Sans doute, peu de genres littéraires ont été discutés avec tant de
passion que celui du roman-feuilleton. Les uns l’ont toujours considéré comme
littérature de « bas étage » voir littérature purement commerciale, d’autres
ont parlé de son impact énorme sur les gens sans formation supérieure (ou sans
formation tout court) qui, par le biais de ces romans, ont appris à apprécier
la littérature. Et encore d’autres ont fêté les romans-feuilletons comme les
premiers livres « ouverts », où le lecteur a son mot à dire et où il est
en pleine communication avec l’auteur.
Peu importe ce que pensaient les critiques à l’époque de son
invention, le roman-feuilleton est représenté par une longue liste d’auteurs
que l’histoire a reconnus comme les plus grands : Balzac, Dumas père,
Eugène Sue, Charles Dickens, Arthur Conan Doyle, Emile Zola, Ponson du Terrail,
…
Il est vrai qu’une partie de ces romans a été exploitée par les
journaux pour des objectifs commerciaux - mais le mobile des auteurs était la
possibilité sans égal d’être face à face avec leurs lecteurs.
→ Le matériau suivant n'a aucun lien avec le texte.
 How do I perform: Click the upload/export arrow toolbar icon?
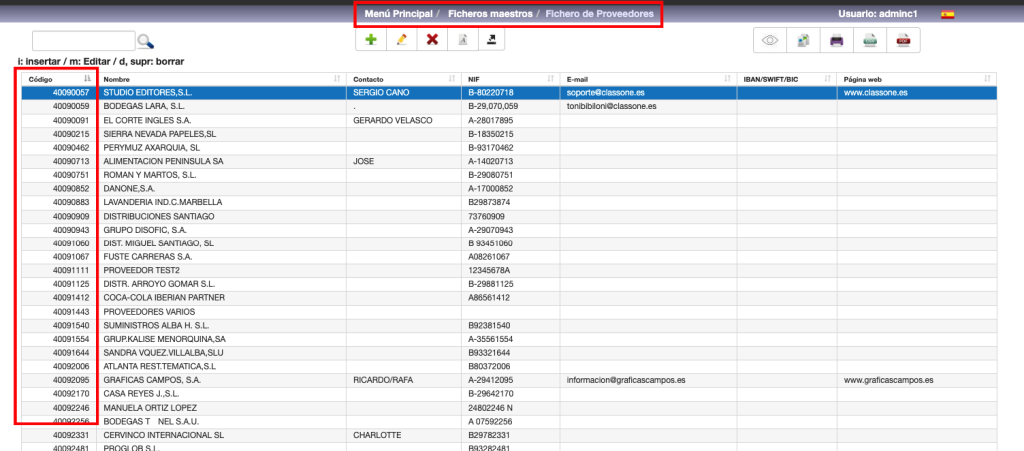(493, 40)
Grâce aux petits
prix des journaux qui les publiaient, leurs livres étaient enfin abordables
même pour ceux qui ne gagnaient pas beaucoup et, plus important encore, les
lecteurs pouvaient assister à la création des romans. La technique de la
publication en « petits morceaux », avec des pauses qui laissaient le
temps de réfléchir et de se prononcer permettait aux lecteurs d’être présents
dans chaque phase de la création, et ils étaient invités à intervenir, à donner
des conseils pour la suite, à exprimer leurs sentiments. L’auteur écrivait le
livre, mais ses lecteurs lui assistaient dans l’invention et la direction de l’intrigue.
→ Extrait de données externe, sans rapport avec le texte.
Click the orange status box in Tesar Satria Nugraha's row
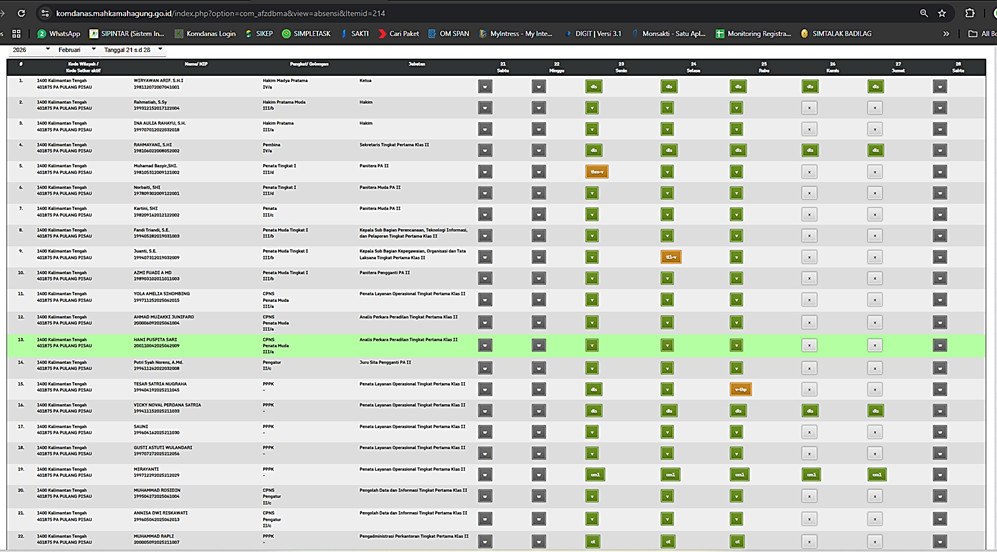997x552 pixels. (740, 389)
De cette manière, il n’est pas étonnant que ce genre de littérature
fût réservé aux meilleurs parmi les écrivains de l’époque. Car pour être prêt à
accueillir les suggestions et critiques des lecteurs - théoriquement de tous
les lecteurs - il ne fallait pas seulement l’ouverture de l’esprit, mais aussi
l’imagination féconde et souple. Parfois, un écrivain, suivant les idées de ses
lecteurs, changeait entièrement le caractère d’un personnage, en inventait de
nouveaux ou réécrivait la suite de l’intrigue. Il va de soi que les écrivains
des romans-feuilletons étaient aussi extrêmement tolérants : car si tout
le monde peut se mêler de l’intrigue, il y a aussi des idées peu cohérentes et
des critiques susceptibles de blesser l’égo du créateur de l’histoire.
Dumas, Dickens, Zola et tous les autres étaient évidemment assez
forts de caractère et d’imagination pour apprécier plutôt ce genre de création.
Et l’histoire de la littérature a confirmé le goût de l’époque : la
plupart des livres d’abord publiés comme romans-feuilletons n’ont pas seulement
survécus jusqu’à nos jours, ils sont même devenus des « classiques ».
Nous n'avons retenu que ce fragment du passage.